Je suis d'ailleurs très agréablement surpris de constater que, aujourd'hui, ceux-là mêmes qui critiquaient avec véhémence l'instauration de ces structures se répandent en satisfecit à leur sujet. Que n'ai-je pourtant entendu dans cet hémicycle en 2002 !
Notre assemblée est aujourd'hui saisie, en première lecture, du projet de loi de programmation relatif à l'exécution des peines, qui s'inscrit dans la continuité de ces réformes intervenues depuis dix ans, en se fixant pour objectif de renforcer encore davantage l'effectivité de la réponse pénale. En effet, si le chantier de l'exécution des peines a connu, ces dix dernières années, de nombreux succès, il exige une mobilisation permanente des pouvoirs publics.
Le projet de loi que nous allons examiner, qui a été adopté par la commission des lois le 21 décembre 2011, s'inscrit résolument dans cette démarche. Il définit initialement, dans son rapport annexé, trois objectifs, qui façonneront, pendant les cinq prochaines années, notre politique d'exécution des peines. Pour chacun de ces trois objectifs, je vous présenterai les principales mesures prévues, ainsi que les principaux amendements adoptés par la commission des lois.
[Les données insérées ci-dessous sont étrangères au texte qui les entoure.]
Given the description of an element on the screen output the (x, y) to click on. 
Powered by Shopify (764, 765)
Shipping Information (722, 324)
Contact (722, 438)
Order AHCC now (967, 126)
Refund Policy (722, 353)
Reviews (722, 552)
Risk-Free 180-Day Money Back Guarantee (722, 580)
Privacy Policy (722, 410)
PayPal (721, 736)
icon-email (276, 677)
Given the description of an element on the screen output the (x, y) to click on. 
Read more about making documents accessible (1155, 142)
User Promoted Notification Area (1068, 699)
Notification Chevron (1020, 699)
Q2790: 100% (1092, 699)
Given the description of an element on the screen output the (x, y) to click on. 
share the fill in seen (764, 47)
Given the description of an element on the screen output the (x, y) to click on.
En outre, la commission a complété le projet de loi par deux points nouveaux, que je présenterai également : le premier, issu d'amendements du président Warsmann, tendant à améliorer l'exécution des peines de confiscation ; le second, inséré à mon initiative, visant à améliorer la prise en compte de la dangerosité. Vous savez que je suis très attaché à cette question, qui m'apparaît être la clé de la réussite pour lutter efficacement contre la récidive.
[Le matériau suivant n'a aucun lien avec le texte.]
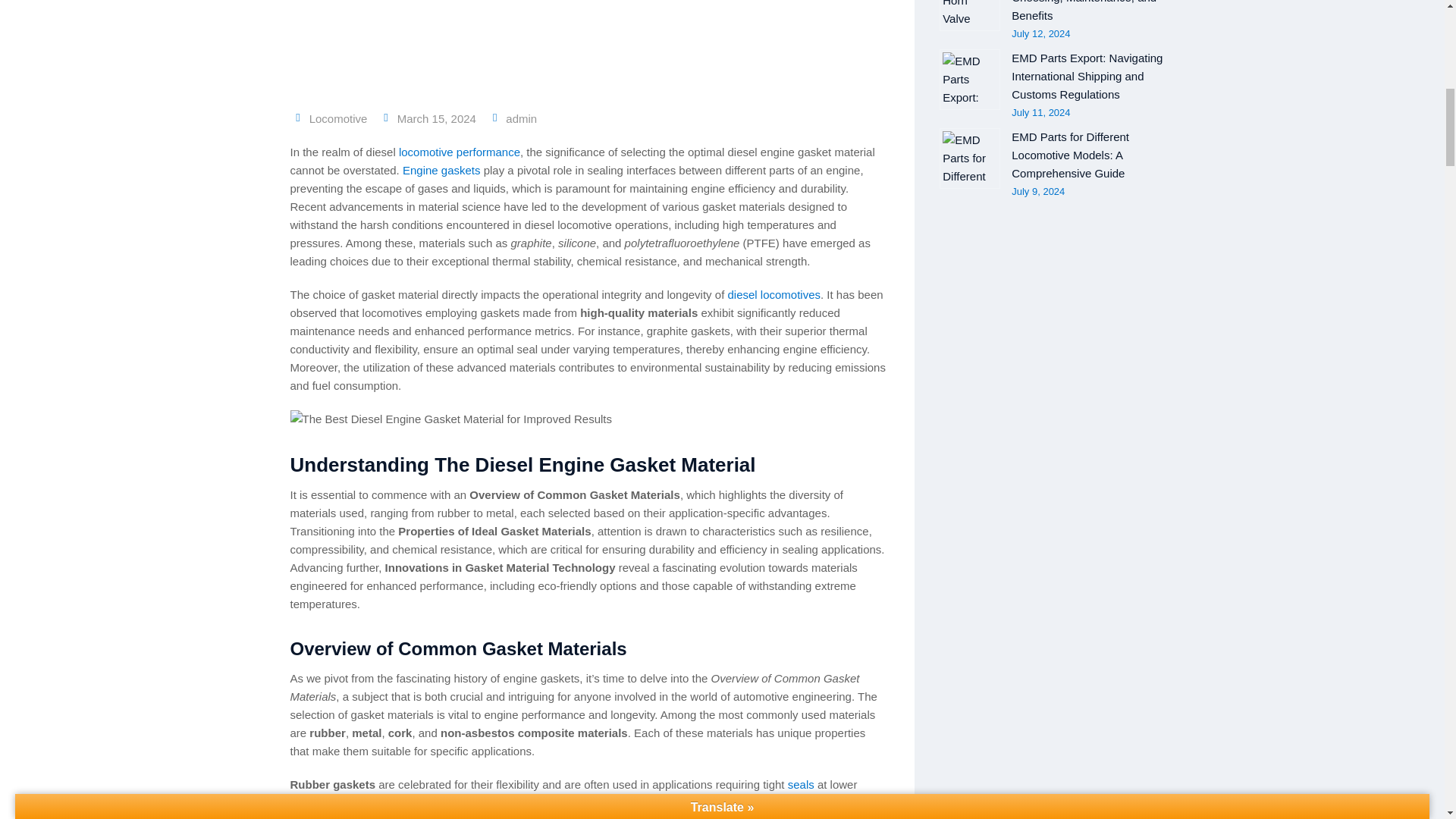
Engine gaskets (441, 169)
Train Horn Valve Guide: Choosing, Maintenance, and Benefits (969, 15)
March 15, 2024 (438, 118)
admin (521, 118)
The Best Diesel Engine Gasket Material for Improved Results (587, 45)
Locomotive (338, 118)
diesel locomotives (773, 294)
locomotive performance (458, 151)
seals (800, 784)
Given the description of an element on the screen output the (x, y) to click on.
Le projet de loi, enrichi par les travaux en commission, s'articule donc à présent autour de cinq objectifs principaux, que je reprendrai dans leurs grandes lignes.
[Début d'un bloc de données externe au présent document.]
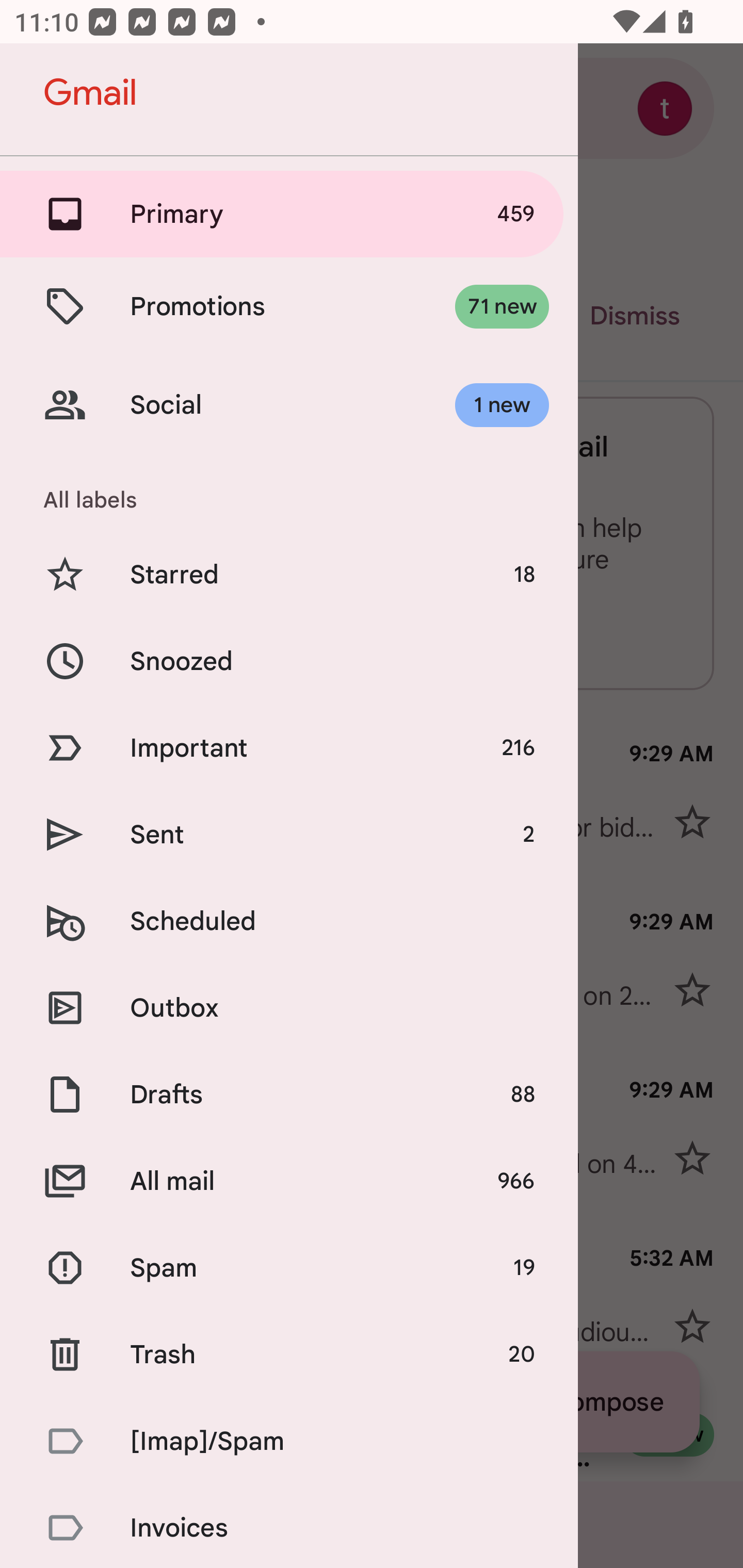
Primary 459 (289, 213)
Promotions 71 new (289, 306)
Social 1 new (289, 404)
Starred 18 (289, 574)
Snoozed (289, 660)
Important 216 (289, 747)
Sent 2 (289, 834)
Scheduled (289, 921)
Outbox (289, 1007)
Drafts 88 (289, 1094)
All mail 966 (289, 1181)
Spam 19 (289, 1267)
Trash 20 (289, 1353)
[Imap]/Spam (289, 1440)
Invoices (289, 1526)
Given the description of an element on the screen output the (x, y) to click on. 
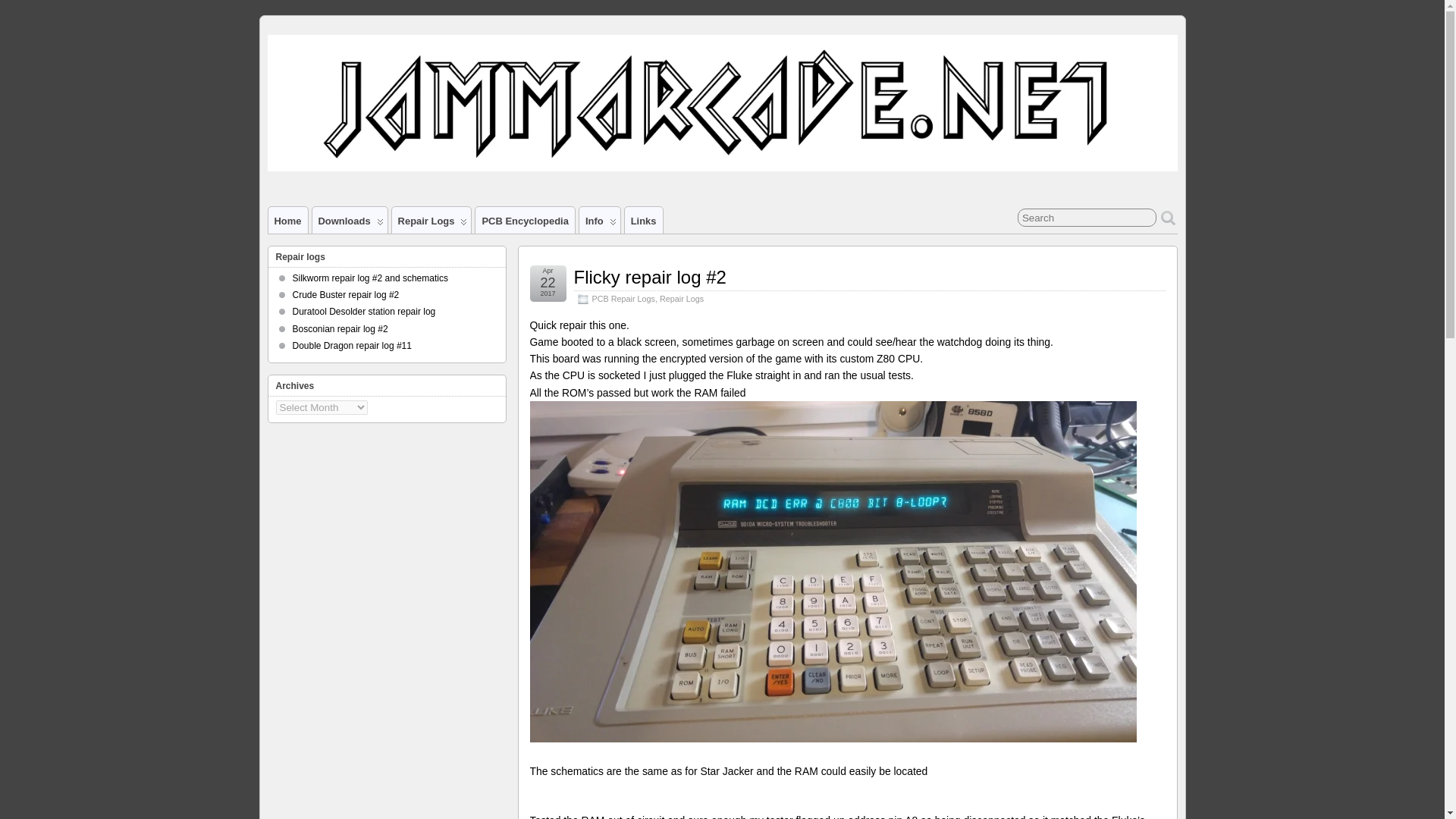
 Info (599, 220)
Duratool Desolder station repair log (363, 311)
 Repair Logs (431, 220)
PCB Encyclopedia (524, 220)
PCB Repair Logs (622, 298)
Links (643, 220)
 Downloads (350, 220)
Home (287, 220)
Repair Logs (681, 298)
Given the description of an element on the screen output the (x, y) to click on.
Le premier de ces objectifs est de garantir la rapidité et l'effectivité de la mise à exécution des peines prononcées. Afin de répondre à l'augmentation du nombre de peines privatives de liberté et de peines en attente d'exécution, la partie « programmation » du projet prévoit deux mesures.
D'une part, elle entend porter la capacité d'accueil du parc carcéral à 80 000 à l'horizon 2017, objectif que notre collègue Éric Ciotti avait d'ailleurs préconisé dans son rapport de juin 2011 sur l'exécution des peines. Cet accroissement de la capacité du parc carcéral nécessitera la construction, dans les cinq prochaines années, de 24 000 places de prison. Près de 6 000 d'entre elles seront réservées aux courtes peines, au sein de quartiers ou d'établissements qui leur seront exclusivement consacrés.
À mon initiative, la commission des lois a défini ces courtes peines comme étant celles d'une durée inférieure ou égale à un an d'emprisonnement, ou dont le reliquat est inférieur ou égal à un an.
En ce qui concerne la localisation des futurs établissements pénitentiaires, la commission des lois a ajouté deux précisions à l'initiative de notre collègue Éric Ciotti : en premier lieu, le projet prévoit désormais que la faisabilité d'une reconversion des bâtiments ou des emprises appartenant à la défense nationale devra être évaluée, en vue d'y établir des établissements pénitentiaires, notamment des structures allégées ; en second lieu, le texte adopté par la commission prévoit l'établissement d'une cartographie des besoins de places de prison dans le ressort de chaque direction interrégionale de l'administration pénitentiaire, afin de mettre en adéquation le besoin et l'offre.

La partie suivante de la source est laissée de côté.